#### [DATA FOR ANALYSIS]
BEGIN

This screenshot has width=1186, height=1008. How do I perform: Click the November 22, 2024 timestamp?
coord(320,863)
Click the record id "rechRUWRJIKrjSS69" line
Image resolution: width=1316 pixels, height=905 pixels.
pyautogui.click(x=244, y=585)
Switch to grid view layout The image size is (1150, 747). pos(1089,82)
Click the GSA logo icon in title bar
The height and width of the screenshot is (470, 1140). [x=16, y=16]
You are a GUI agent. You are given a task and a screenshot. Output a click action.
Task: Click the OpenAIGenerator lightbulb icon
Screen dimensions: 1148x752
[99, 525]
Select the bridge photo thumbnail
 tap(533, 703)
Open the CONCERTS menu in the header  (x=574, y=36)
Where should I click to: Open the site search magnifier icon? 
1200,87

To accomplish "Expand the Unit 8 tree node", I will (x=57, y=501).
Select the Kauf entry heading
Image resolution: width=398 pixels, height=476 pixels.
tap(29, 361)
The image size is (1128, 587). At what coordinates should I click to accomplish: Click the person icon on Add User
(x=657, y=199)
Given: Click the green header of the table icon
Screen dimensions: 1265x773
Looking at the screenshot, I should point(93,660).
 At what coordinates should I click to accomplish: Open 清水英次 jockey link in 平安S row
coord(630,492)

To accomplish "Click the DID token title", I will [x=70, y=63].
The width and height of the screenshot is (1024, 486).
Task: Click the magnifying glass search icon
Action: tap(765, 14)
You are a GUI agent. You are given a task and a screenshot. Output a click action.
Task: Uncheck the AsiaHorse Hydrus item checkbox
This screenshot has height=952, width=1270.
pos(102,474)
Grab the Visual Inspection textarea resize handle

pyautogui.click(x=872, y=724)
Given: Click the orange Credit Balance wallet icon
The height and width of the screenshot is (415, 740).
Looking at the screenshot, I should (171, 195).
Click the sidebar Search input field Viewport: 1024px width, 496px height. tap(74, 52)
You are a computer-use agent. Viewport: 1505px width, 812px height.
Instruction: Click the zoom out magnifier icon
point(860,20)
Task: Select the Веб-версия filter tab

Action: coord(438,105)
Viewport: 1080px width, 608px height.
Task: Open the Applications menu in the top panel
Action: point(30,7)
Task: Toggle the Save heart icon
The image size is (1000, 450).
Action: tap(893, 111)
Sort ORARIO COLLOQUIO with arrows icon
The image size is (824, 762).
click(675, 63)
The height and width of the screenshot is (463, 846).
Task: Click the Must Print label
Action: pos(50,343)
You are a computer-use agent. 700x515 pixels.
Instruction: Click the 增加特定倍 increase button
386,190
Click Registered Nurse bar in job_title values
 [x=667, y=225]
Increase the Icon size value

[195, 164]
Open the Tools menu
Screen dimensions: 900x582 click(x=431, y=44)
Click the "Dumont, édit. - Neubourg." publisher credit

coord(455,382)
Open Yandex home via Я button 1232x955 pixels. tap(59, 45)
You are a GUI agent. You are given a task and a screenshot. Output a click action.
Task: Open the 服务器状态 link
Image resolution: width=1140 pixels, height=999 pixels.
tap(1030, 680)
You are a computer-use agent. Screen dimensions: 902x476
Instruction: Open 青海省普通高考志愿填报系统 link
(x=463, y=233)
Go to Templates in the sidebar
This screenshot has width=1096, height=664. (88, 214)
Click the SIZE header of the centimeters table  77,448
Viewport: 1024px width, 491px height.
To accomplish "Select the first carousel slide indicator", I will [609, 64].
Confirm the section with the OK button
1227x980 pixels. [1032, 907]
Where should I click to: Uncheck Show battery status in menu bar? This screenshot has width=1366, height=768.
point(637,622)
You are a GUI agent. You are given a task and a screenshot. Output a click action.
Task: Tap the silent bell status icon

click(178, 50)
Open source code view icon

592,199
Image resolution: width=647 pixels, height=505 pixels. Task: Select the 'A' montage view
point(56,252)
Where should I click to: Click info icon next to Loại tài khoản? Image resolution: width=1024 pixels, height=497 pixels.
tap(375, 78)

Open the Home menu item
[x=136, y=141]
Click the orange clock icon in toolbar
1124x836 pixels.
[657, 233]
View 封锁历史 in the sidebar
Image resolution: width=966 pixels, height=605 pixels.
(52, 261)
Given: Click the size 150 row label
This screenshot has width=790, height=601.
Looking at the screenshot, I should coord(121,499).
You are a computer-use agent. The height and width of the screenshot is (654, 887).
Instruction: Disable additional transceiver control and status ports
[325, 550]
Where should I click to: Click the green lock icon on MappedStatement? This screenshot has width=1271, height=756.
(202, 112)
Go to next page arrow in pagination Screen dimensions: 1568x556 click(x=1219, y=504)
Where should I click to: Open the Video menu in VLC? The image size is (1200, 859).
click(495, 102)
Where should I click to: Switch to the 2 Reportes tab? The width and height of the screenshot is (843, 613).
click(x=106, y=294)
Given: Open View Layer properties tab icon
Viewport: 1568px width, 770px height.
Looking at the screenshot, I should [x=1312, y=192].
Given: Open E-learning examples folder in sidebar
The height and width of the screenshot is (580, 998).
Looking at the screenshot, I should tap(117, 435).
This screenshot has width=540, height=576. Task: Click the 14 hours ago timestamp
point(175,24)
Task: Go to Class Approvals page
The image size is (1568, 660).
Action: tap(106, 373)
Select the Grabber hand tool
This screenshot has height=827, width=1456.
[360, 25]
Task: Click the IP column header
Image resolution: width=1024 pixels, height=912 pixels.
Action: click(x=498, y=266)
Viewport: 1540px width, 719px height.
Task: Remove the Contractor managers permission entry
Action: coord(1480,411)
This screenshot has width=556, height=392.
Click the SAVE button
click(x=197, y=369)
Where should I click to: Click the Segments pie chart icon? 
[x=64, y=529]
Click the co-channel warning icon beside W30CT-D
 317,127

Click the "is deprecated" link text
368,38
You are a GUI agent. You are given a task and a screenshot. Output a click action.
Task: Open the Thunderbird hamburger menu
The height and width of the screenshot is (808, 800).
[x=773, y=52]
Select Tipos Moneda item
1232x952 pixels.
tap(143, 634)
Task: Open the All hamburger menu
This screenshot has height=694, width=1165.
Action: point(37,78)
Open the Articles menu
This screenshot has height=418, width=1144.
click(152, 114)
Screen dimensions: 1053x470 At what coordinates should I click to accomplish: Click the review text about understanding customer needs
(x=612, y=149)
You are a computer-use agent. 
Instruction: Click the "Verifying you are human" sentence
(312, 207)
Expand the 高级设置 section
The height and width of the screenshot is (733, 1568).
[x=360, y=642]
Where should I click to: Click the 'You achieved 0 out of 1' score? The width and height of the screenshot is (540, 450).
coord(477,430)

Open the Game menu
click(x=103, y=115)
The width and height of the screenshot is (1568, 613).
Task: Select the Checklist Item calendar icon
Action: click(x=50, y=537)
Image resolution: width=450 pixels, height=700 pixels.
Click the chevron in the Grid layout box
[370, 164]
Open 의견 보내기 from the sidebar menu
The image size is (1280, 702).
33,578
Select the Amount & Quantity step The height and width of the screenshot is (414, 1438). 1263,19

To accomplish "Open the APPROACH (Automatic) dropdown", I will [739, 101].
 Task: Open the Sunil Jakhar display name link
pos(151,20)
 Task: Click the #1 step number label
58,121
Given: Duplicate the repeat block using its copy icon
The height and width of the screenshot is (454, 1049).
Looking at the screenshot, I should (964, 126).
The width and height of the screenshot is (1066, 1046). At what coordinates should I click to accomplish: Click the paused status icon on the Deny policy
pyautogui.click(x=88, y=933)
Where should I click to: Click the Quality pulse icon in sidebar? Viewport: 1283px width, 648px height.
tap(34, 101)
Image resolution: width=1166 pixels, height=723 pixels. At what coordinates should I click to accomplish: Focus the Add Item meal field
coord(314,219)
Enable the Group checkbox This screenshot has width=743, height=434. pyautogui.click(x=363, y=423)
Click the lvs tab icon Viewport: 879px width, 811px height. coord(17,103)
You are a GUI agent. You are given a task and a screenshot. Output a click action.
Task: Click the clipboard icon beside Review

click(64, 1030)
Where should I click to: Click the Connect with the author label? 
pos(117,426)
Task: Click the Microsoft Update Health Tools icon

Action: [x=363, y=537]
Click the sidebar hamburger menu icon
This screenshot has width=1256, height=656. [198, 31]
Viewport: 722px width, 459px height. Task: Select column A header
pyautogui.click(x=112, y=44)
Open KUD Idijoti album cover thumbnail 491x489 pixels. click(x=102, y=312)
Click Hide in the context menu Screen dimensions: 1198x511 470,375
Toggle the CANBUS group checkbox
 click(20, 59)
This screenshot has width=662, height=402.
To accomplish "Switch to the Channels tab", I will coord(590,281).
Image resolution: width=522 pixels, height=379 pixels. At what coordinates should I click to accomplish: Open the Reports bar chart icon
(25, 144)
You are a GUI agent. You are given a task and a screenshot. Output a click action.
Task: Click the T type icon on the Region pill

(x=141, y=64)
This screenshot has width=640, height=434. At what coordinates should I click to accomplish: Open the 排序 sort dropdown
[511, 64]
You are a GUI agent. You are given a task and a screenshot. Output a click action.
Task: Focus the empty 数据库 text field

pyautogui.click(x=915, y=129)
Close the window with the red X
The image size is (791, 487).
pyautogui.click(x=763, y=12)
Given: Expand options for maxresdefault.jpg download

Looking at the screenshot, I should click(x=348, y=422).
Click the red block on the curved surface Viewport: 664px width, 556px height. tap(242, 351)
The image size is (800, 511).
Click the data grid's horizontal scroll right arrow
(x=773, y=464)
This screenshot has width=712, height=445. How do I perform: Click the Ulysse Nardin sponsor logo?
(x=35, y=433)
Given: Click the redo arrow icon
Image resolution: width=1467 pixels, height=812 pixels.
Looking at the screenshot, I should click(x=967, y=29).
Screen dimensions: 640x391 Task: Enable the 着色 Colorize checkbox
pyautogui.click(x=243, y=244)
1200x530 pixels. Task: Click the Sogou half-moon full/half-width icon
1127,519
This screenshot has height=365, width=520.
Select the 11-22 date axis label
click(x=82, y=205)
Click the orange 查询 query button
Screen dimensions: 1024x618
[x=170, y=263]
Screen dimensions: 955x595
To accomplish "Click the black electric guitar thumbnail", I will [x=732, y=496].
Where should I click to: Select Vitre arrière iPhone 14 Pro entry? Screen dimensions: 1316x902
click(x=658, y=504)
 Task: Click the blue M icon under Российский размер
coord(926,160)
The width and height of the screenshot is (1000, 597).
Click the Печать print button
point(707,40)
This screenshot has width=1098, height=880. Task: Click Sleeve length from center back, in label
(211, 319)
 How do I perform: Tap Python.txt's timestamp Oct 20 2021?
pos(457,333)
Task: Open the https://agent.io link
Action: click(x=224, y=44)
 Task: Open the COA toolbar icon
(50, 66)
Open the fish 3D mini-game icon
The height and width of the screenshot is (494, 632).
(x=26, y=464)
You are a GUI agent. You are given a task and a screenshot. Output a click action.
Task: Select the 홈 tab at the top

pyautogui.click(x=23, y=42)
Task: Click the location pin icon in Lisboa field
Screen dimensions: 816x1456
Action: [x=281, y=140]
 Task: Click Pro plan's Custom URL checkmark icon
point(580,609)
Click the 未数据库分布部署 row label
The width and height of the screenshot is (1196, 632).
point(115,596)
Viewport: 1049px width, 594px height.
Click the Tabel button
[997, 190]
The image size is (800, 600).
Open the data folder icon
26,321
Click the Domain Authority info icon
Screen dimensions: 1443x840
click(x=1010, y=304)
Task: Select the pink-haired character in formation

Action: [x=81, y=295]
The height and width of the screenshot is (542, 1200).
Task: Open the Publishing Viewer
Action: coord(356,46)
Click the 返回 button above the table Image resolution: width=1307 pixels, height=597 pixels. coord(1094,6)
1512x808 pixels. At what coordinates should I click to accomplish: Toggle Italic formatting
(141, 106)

END

#### [EXERCISE OBJECTIVE]
Every line above that includes the word "table" must appear in the answer.

#### [SOLUTION FOR THIS PROBLEM]
Given: Click the green header of the table icon
Click the SIZE header of the centimeters table  77,448
Click the 返回 button above the table Image resolution: width=1307 pixels, height=597 pixels. coord(1094,6)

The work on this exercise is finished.